I jak podkreśla, bardzo ważny jest szybki dostęp do instrukcji i procedur wspomagających proces decyzyjny, a także dostęp do aktualnych przepisów prawa czy ustaw. Trzeba także dokumentować czynności wykonywane w procesie zarządzania kryzysowego oraz generować aktualne raporty dotyczące przebiegu dotychczasowych działań. Bardzo ważny jest jednoczesny dostęp do istotnych informacji dla członków sztabu kryzysowego.

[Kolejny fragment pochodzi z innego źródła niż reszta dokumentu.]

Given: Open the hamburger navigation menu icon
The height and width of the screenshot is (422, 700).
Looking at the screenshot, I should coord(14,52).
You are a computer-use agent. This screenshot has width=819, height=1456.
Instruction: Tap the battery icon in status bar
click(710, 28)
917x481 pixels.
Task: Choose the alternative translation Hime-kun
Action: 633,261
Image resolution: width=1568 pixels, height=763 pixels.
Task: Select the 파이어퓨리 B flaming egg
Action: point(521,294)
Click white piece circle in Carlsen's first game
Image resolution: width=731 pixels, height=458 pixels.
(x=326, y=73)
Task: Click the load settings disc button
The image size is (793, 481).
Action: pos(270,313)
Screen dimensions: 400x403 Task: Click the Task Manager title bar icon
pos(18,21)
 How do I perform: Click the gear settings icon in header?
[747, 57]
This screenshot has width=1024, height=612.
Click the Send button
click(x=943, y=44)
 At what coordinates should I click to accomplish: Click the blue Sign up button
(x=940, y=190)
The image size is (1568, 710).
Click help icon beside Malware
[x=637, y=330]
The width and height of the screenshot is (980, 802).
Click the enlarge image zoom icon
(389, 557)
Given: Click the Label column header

Szybkość informacji to klucz
Incydenty kryzysowe wymagają bardzo szybkiego przepływu informacji. Automatyzacja procesu zarządzania kryzysowego daje szansę na natychmiastowe uruchomienie sztabu kryzysowego. Zarządzanie w trybie zdalnym pozwala na dotarcie do pracowników z właściwymi poleceniami. Tu można skorzystać z rozwiązań informatycznych. Michał Lorenc poleca aplikację swojej firmy. - Zgłoszenie incydentu odbywa się poprzez naciśnięcie przycisku na komórce, laptopie czy na ekranie komputera stacjonarnego. Aplikacja bezpośrednio komunikuje pracowników z zespołem kryzysowym. Pracownik, który chce zgłosić incydent w telefonie, wybiera rodzaj incydentu z listy i jednym przyciskiem zawiadamia dyżurnego lidera zespołu. Może łatwo dołączyć zdjęcie, film, dokument, lokalizację zdarzenia, wstępnie określić poziom zagrożenia. Lider po otrzymaniu informacji jednym przyciskiem łączy się ze zgłaszającym i potwierdza zdarzenie. Uruchamia mobilizację zespołu kryzysowego dedykowanego do danego incydentu. Ta czynność trwa kilka minut. Członkowie widzą co się stało i gdzie się stało. Aplikacja zawiadamia też odpowiednie służby - opisuje.
Członkowie sztabu podejmują działania zgodnie ze scenariuszem w aplikacji wzajemnie widząc kto kiedy i jakie czynności wykonuje, zespół korzysta z chatu, wszyscy widzą ten sam obraz kryzysu na ekranach swoich telefonów czy komputerów. Lider zatwierdza wykonanie poszczególnych czynności. Zespół ma do dyspozycji komunikator głosowy. Rozmowy wykonywane w trakcie zarządzania kryzysowego są rejestrowane. Można sprawdzać, które czynności wykonano, które są w toku oraz kontrolować lokalizację miejsca incydentu i wszystkich osób biorących udział w procesie zarządzania. Zespół może wydawać polecenia wszystkim pracownikom lub przekazywać ważne informacje. Może tworzyć dokumenty, korzystać z formatek, generować raporty z działania w trakcie lub raport końcowy. Taki raport wraz z plikami nagrań głosowych stanowi wierne odzwierciedlenie działań zespołu kryzysowego z określeniem czasu działania oraz przyporządkowania konkretnych osób do procesu zarządzania. Wdrażanie i korzystanie z aplikacji nie wymaga pomocy wyspecjalizowanych pracowników działu informatycznego jeśli np. go nie ma. Co jeszcze ważne, pozwala na dokładną analizę zakończenia incydentu.